Another reason why it is tougher at home is because unbelief is a limiting factor. Look at verses 5-6:

He could not do any miracles there, except lay his hands on a few sick people and heal them. And he was amazed at their lack of faith. (Mark 6:5-6)

This lack of faith in Nazareth was a limiting factor in what Jesus could do for them by way of miracles. This is in direct contrast to the woman in chapter five we looked at last week who was healed because of her faith in Christ. (Mark 5:34)

Unbelief is a limiting factor. When you live in a divided household, you are limited in what you can do for God. If there is only one Christian parent, it is that much harder to raise committed Christian children. If there is a rebellious child in the home, it throws everyone off balance. When your parents don’t believe, it is a challenge for you to keep growing in your faith. But keep at it. God is with you, and he will help you, and you need to keep trusting him.

It is interesting, we often read in Mark about other people being amazed at Jesus, but this is the only place where Jesus is described as being amazed at them. And what is he amazed at? He is amazed at their stubborn unbelief and lack of faith which is holding back the power of God to help them, to do them good, to bring them healing and salvation.

Yes, the gospel is offensive to people, and it is tough enough to share Christ with people outside the home. But it is even tougher at home. Your family knows you best, and unbelief is a limiting factor.

CONCLUSION: Let me close with three specific applications this morning from what we have learned from this passage.
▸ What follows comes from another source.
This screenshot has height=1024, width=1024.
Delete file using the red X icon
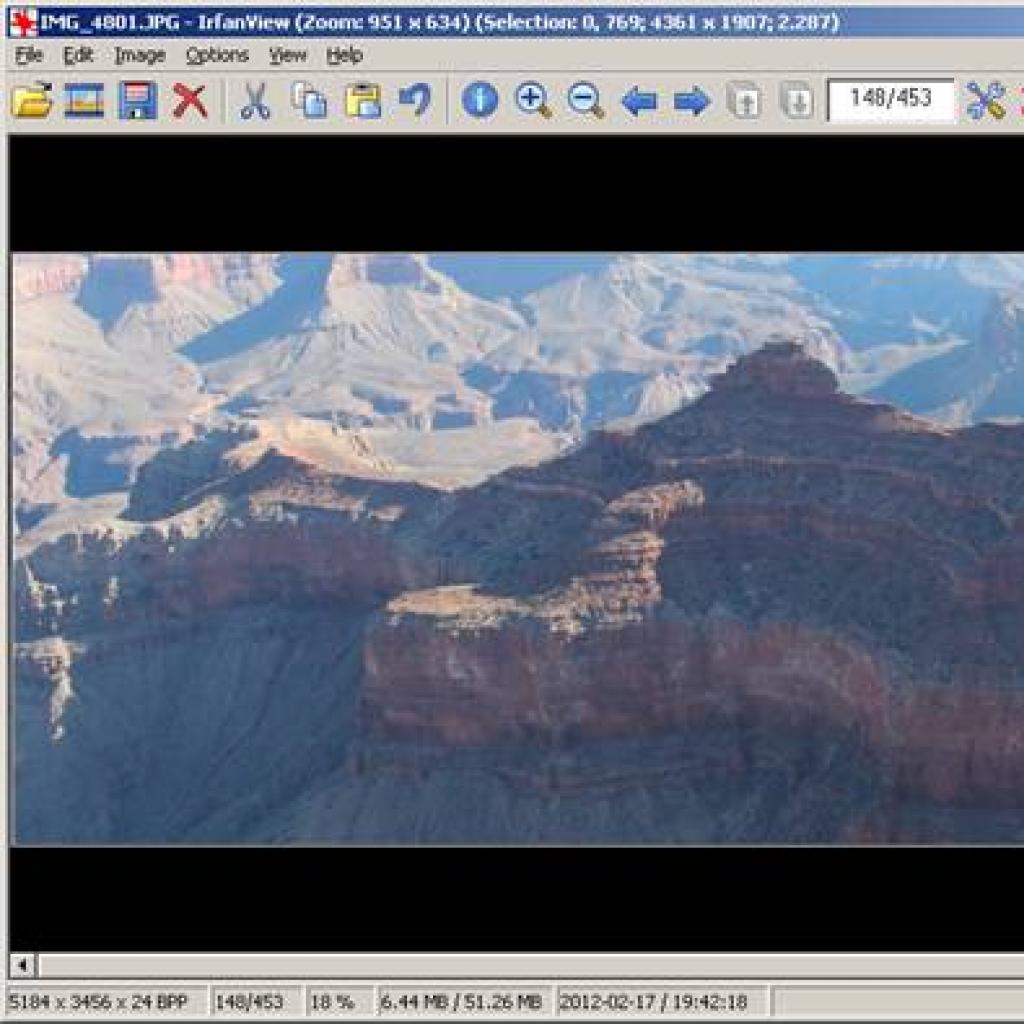[x=190, y=101]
1) Don’t marry an unbeliever: You know, it is tough enough living out your Christian faith at home. That’s where we let our guard down, right? That’s where we make most of our mistakes. You don’t need to make it tougher by intentionally marrying someone who doesn’t understand or support you in your faith. In fact God commands you in the Bible, if you are a believer, that you are not to marry someone who does not also believe. If you came to faith later, after you married, that is a different matter, and God commands you to stay with that marriage, to love your spouse, and to seek to lead them to Christ by your actions. But if you are unmarried and you are a believer, you are directly disobeying God if you choose to marry an unbeliever. Don’t do it.

2) Live out your faith at home the best you can: Let me mention four things in particular here.
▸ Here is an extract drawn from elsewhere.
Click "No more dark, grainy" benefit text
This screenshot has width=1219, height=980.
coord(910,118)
    – First of all, pray. Pray for the members of your household. Pray for their salvation if they don’t know Christ and pray for their spiritual growth if they do.

    – Secondly, set the example. Obviously you can’t re-share the gospel with your loved ones every morning at breakfast. They will get tired of that pretty quickly. But you can set the example with your life and actions and by loving them deeply with the love of Christ.

    – Thirdly, share when appropriate. Just because you can’t keep harping on the gospel all the time doesn’t mean that there won’t be times when it is appropriate to bring it up. From time to time tell your loved ones that you are praying for them, that God loves them, that he is waiting for them, that it’s not too late for them to come to Christ.

    – And then fourthly, live in peace. Romans 12:18 says, “As far as it depends on you, live at peace with everyone.” And that especially means with your family.

All four of those points fall under the category of living out your faith at home as best you can. So number one – don’t marry an unbeliever; number two – live out your faith at home as best you can. And number three –

3) Learn to live with the limits of unbelief: It can be frustrating when there is unbelief in your home, and you find that your home cannot be all that you want it to be for God. Just do what you can, and then leave the rest up to God. Hey, if even Jesus was limited by the people’s unbelief in what he could do at Nazareth, then you and I are also going to find unbelief a limiting factor at home. Give it to God, and learn to live with the limits of unbelief. God is bigger than our limits, and he will help you to be a Christian at home.